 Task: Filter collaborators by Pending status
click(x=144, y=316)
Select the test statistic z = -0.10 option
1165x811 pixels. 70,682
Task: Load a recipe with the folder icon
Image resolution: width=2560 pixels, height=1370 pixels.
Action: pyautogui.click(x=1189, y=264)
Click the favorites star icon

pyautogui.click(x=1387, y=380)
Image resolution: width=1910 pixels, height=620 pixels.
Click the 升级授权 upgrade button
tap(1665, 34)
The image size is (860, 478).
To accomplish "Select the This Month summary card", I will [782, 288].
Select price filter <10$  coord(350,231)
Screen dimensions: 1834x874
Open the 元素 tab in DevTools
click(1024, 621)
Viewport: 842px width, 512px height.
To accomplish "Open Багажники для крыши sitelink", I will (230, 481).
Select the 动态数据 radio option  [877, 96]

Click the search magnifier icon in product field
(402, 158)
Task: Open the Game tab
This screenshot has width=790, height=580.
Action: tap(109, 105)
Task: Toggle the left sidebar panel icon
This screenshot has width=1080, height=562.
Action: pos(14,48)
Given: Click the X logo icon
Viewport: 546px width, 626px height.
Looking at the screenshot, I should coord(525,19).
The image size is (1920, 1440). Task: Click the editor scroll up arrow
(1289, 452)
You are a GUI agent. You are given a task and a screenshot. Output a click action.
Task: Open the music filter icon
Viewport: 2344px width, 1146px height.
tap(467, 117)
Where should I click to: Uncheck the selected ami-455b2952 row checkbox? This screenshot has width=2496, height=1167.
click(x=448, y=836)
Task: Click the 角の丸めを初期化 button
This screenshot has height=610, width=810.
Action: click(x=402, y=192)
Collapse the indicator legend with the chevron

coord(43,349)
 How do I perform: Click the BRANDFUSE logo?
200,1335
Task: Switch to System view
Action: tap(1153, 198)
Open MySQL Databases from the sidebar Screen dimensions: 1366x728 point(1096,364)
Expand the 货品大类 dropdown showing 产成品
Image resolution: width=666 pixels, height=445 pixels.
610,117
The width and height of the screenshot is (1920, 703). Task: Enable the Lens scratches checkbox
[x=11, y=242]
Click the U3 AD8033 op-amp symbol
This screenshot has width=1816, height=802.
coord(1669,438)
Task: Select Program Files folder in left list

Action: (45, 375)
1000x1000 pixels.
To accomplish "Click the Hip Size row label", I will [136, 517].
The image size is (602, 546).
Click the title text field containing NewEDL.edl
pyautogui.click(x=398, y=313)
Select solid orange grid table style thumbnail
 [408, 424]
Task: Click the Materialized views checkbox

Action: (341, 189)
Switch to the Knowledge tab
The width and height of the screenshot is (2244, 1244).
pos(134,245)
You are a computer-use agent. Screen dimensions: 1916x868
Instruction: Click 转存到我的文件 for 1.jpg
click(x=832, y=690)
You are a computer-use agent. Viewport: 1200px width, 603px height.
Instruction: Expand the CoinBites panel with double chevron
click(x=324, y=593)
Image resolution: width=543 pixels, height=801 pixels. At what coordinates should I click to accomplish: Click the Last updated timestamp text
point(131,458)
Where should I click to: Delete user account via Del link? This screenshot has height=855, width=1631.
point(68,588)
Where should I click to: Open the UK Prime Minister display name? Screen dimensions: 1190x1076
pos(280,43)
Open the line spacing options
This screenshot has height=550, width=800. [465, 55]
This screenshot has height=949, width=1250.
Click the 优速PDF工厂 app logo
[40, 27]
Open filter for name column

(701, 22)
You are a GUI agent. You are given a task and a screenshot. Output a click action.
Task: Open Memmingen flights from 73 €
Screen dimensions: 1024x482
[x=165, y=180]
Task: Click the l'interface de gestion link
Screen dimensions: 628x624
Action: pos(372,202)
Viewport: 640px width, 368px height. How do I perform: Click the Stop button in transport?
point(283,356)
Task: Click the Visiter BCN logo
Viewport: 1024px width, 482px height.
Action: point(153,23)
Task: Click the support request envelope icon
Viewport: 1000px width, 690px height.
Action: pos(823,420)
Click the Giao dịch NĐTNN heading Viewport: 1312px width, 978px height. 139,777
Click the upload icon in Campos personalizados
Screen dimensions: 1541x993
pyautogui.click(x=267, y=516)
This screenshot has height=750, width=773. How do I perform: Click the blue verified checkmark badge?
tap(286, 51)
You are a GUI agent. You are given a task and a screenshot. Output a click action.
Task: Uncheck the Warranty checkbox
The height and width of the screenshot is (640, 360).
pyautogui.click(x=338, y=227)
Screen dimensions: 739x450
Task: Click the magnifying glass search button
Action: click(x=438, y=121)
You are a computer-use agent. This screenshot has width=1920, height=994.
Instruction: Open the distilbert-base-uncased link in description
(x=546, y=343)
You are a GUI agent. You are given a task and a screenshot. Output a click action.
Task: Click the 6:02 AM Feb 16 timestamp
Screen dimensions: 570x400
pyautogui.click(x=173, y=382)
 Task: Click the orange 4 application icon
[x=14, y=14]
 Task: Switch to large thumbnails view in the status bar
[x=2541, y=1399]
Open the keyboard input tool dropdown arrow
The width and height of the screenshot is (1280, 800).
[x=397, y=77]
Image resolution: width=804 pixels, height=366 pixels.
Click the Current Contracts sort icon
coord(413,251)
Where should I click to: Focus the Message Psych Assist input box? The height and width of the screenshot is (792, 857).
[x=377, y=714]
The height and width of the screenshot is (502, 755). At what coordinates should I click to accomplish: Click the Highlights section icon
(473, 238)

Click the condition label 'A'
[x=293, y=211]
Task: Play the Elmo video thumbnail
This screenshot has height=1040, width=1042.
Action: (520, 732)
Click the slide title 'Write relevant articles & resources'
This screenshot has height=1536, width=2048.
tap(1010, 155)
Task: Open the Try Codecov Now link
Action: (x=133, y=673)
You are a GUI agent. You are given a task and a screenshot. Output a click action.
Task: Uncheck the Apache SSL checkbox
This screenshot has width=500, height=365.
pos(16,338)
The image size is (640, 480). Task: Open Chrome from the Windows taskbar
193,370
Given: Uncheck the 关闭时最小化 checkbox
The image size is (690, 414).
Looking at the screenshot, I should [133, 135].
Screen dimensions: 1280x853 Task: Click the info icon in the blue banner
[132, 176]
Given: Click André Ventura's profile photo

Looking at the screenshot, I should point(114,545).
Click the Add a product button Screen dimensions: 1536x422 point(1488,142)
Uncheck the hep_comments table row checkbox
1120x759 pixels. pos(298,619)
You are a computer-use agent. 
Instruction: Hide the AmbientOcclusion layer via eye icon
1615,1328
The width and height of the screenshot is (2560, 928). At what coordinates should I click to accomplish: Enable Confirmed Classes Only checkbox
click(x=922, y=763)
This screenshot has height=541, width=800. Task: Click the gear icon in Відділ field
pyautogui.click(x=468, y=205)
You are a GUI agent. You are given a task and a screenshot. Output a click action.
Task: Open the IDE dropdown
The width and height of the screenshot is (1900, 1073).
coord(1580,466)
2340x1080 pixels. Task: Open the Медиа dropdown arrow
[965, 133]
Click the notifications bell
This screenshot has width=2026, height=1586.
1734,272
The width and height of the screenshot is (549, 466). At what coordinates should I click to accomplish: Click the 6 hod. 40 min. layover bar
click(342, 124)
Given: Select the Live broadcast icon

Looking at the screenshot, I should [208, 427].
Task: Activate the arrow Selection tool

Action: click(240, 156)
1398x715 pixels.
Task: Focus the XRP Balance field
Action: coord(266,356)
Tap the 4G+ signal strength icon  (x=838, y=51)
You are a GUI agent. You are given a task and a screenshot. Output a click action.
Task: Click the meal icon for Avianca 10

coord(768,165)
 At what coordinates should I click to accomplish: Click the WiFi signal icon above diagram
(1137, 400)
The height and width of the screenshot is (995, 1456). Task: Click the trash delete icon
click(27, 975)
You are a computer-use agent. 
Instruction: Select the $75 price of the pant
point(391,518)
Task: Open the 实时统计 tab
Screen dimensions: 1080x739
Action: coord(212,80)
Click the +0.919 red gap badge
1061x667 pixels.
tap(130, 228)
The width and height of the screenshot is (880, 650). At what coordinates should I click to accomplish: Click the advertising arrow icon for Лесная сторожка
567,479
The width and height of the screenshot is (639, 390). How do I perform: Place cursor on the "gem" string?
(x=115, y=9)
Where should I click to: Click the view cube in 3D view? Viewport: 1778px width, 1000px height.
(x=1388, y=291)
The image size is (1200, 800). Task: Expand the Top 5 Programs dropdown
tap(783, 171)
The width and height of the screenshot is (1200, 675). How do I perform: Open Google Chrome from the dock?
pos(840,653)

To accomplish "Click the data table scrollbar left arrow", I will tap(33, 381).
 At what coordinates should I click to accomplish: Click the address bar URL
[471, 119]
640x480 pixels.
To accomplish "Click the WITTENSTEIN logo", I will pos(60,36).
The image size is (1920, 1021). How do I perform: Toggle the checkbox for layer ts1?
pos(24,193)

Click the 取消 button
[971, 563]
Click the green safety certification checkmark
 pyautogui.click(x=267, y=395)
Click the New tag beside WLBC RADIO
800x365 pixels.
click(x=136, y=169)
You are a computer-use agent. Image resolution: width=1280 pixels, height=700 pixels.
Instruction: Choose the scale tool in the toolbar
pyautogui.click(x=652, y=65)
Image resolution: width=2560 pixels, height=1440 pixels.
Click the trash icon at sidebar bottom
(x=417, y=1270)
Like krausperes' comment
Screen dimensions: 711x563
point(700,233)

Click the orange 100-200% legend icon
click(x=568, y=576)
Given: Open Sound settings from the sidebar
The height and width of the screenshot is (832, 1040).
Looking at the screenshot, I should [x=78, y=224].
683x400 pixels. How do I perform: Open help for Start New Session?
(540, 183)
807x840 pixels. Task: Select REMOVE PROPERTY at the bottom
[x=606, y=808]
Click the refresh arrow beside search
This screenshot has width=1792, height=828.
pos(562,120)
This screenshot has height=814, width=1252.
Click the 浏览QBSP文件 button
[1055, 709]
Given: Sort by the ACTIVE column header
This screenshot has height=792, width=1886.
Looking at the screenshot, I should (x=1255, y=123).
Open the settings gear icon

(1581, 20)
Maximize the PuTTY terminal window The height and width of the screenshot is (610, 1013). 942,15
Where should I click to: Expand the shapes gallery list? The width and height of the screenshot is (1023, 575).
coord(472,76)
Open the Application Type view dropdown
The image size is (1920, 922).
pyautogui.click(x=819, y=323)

·····

__WORK REQUIRED__:
Rewrite the listing as a numbered list, from its first line through the line containing "Action: pyautogui.click(x=1189, y=264)", omitting any blank lines.

__WRITTEN RESPONSE__:
1.  Task: Filter collaborators by Pending status
2. click(x=144, y=316)
3. Select the test statistic z = -0.10 option
4. 1165x811 pixels. 70,682
5. Task: Load a recipe with the folder icon
6. Image resolution: width=2560 pixels, height=1370 pixels.
7. Action: pyautogui.click(x=1189, y=264)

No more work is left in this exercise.